The Detective resumed his unofficial attitude. “Yes, maybe good old Homeland Security is testing us cops before awarding a grant or just to see how we react. With our department reputation for mishandling physical murder evidence, maybe we can do better with data. Who knows how to do this voice thing? how hard is it? does it cost a lot?”
Casey was intrigued. “Are you also interested in these callers’ demographics? Like is this a kid gamer thing? Do you really need to identify your informant? Or are you just getting experience with a new possible attack vector?”
Detective Swank put her on hold then resumed, breathlessly. “Cassandra, you’re brilliant. Yes, we want to be prepared to defend our fair city. Please spend a few hours gathering examples to tutor me to set up my own speaking imitator. If this weren’t like terrorist thinking it would be fun and games. How about I come over in two days to take the voices out for a spin? Gotta go, we have another fast food restaurant robbery in progress!”

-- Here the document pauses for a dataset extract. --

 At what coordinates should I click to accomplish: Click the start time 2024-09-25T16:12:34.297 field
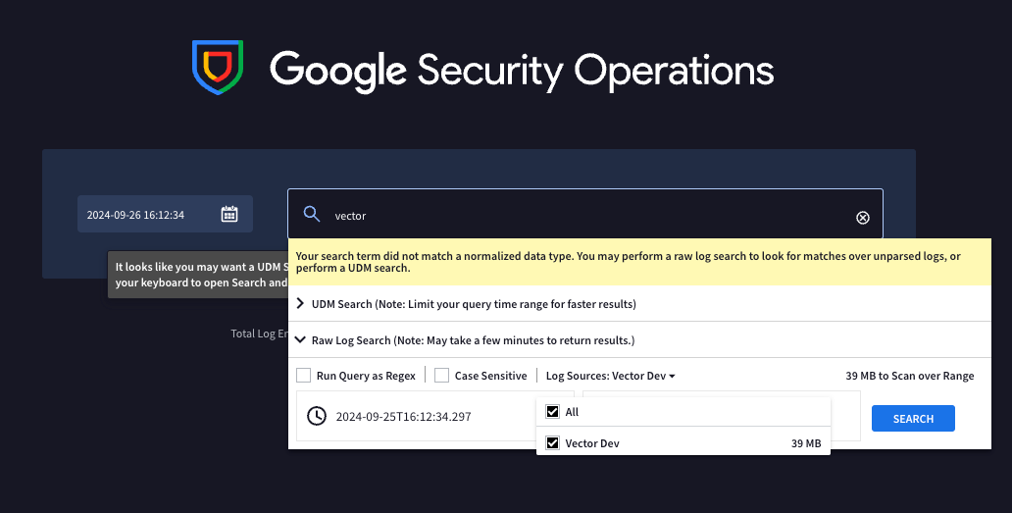403,417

Later that morning, travel letdown hit Casey hard. The OMG Reunion wasn’t just a bust, it shook her belief in the contributions of her computing profession. Her weekend’s companionship with Sally had explored the good and bad sides of web site design affecting people with vision loss. She feared that a rampage of Pink Page attacks could accelerate the downfall of the WWW. Having worked on the early ArpaNet in the 1970s, enjoyed Usenet in the 1980s, researched hypertext argumentation as the Internet commercialization metastasized into surveillance capitalism, she couldn’t imagine life without Twitter for news and myriad website’s for information, no matter how rickety their design. Tweeting off those advertising distraction, mis-informants, and privacy intruders was a game she played in her hours of personal isolation.

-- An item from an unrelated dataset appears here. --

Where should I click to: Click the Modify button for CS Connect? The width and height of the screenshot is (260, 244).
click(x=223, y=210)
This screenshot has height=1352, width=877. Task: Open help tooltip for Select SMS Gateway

The CumuLinker Whisperer offered her new social channels and a means to replenish her retirement funds. Detective Swank’s call nudged her toward private investigator gigs. Her specialty could be computational snooping using her power over Whisperer programming. Society was stumbling into sinister use cases for the Whisperer’s synthetic speech.

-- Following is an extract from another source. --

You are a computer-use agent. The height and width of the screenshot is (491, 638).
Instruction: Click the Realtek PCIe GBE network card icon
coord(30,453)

She’d been seeking a technology challenge throughout her retirement years. Could her professional niche using Consequential Reasoning supplement her own intuition and predictive tendencies? She wasn’t just any “Cassandra namesake” archetype, she was “Casey, the oracle” who knew how to select valid and reliable test cases to probe software qualities.
Names and nicknames distracted her travel-tired brain. She’d forgotten until the reunion about her former college nickname, “Cassy”, which she’d changed to “Casey” in her mid-career return to graduate school. Modern search engines didn’t track her identity from “CHawk@ISI’ in the 1970s, through “CsHawk” on Usenet, bypassing the intermittent “ClassyCassy”, into her modern “moniker “Casey”. Only a dip into public records could reveal her complete identity and occasional financial and legal misadventures. Colleague Sally Rhodes had encountered the British saying, and comic strip, “Sally Forth”. They’d compared nicknames with identity over their wine and appetizers in Washington.
Then they challenged each other to name the “gang of X” which they’d imagined would take on those Pink Page marauders. The two differently experienced computing elders agreed to disagree whether Pink Page attacks were sexist, let alone healthy for the Web in the long run. Both were fans of TimBL, the Web’s creator, who now railed at his ugly, nasty progeny.
Both wanted a joint project. Casey would pursue attackers identities and explore their motives. Sally would develop defenses against the attackers which could also improve the quality of the victim website’s. Sally had already grabbed the domain name for their envisioned gallery of before-during-after screen shots with their critiques.They were ElderOrder.org.
She opened her Steno pad and started a mind map to sort out her questions, doubts, and opportunities.
And then, Casey’s Internet connection dropped. She fixed lunch, waiting for at least one connection to revive, suspecting a two-hour Cyber Squirrel electrical repair job. She yelled at her iPhone, “Come on, Internet, I have work to do!”